LFM2-700M is a 0.7 billion parameter model from Liquid AI's new generation of hybrid models, specifically engineered for efficient edge AI and on-device deployment. It offers a 32,768 token context length and is built on a novel architecture featuring multiplicative gates and short convolutions (10 conv + 6 attn layers).
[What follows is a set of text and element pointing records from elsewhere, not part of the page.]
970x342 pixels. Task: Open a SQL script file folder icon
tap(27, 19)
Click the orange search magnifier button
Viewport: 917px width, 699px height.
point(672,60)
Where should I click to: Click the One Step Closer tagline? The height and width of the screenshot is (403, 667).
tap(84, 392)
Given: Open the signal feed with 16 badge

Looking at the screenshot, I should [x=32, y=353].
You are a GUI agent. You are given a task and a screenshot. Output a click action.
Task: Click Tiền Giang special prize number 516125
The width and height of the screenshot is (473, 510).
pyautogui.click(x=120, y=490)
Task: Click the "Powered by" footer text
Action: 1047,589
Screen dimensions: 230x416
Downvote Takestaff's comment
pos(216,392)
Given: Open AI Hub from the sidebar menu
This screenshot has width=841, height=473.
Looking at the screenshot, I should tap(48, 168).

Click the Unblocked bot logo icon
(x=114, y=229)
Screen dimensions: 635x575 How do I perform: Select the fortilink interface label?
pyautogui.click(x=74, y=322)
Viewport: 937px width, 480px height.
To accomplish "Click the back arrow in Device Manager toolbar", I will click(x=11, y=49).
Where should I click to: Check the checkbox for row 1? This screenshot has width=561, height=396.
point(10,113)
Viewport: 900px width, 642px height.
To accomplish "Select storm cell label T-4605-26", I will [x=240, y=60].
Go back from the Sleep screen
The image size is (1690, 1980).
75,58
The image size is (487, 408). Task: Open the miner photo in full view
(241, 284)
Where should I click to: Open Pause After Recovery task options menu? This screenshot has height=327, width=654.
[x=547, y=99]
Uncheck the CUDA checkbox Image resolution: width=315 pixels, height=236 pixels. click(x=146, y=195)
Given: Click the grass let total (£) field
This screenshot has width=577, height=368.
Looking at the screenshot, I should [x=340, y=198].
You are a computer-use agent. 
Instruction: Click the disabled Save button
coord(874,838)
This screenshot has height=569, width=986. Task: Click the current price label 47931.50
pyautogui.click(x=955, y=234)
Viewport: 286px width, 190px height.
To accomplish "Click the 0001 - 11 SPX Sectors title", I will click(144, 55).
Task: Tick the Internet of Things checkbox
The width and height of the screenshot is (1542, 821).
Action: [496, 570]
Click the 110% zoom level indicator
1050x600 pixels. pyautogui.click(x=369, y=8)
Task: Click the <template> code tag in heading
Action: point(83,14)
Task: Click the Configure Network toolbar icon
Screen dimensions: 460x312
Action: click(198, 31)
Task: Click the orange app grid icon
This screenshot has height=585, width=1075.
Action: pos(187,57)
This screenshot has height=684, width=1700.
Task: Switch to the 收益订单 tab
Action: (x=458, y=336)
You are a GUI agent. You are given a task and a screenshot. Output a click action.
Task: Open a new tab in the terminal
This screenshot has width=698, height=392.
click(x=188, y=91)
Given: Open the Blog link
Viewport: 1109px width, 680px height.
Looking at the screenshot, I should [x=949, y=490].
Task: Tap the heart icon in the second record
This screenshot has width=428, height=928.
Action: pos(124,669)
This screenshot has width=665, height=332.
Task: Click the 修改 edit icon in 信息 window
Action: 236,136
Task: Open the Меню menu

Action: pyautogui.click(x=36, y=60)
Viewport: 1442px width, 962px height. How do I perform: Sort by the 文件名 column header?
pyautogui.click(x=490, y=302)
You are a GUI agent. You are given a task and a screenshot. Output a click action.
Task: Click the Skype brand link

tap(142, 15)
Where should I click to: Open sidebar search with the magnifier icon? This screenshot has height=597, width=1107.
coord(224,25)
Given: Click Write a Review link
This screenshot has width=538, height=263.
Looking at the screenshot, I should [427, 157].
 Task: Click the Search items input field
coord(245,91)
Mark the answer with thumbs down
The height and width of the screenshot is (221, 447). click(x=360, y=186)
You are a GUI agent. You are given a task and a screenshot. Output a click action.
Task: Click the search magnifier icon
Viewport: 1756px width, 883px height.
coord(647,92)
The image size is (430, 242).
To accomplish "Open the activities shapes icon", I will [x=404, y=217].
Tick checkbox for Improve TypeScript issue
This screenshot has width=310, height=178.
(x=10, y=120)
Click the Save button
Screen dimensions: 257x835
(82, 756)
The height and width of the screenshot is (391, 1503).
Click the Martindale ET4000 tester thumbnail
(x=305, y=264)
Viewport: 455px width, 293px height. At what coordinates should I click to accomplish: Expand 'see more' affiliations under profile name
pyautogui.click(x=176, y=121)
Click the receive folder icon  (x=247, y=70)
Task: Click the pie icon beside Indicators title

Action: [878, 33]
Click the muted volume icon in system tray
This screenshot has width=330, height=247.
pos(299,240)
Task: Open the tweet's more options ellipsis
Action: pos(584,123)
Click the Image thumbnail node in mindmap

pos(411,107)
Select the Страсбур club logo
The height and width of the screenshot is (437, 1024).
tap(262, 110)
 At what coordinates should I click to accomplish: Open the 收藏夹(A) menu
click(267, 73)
Key Capabilities & Features

  • Optimized Performance: Achieves 3x faster training and 2x faster decode/prefill speeds on CPU compared to previous generations and Qwen3, respectively.
  • Benchmark Outperformance: Surpasses similarly-sized models in knowledge, mathematics, instruction following, and multilingual benchmarks.
  • Flexible Deployment: Designed for efficient operation across CPU, GPU, and NPU hardware.
  • Multilingual Support: Supports English, Arabic, Chinese, French, German, Japanese, Korean, and Spanish.
  • Tool Use: Incorporates a structured tool-use mechanism with JSON function definitions and Pythonic function calls.
  • Training: Trained on 10 trillion tokens using knowledge distillation from LFM1-7B, large-scale SFT, custom DPO, and iterative model merging.

Recommended Use Cases

LFM2-700M is particularly suited for fine-tuning on narrow applications to maximize performance. It is recommended for:

  • Agentic tasks
  • Data extraction
  • Retrieval Augmented Generation (RAG)
  • Creative writing
  • Multi-turn conversations

However, it is not recommended for knowledge-intensive tasks or those requiring strong programming skills.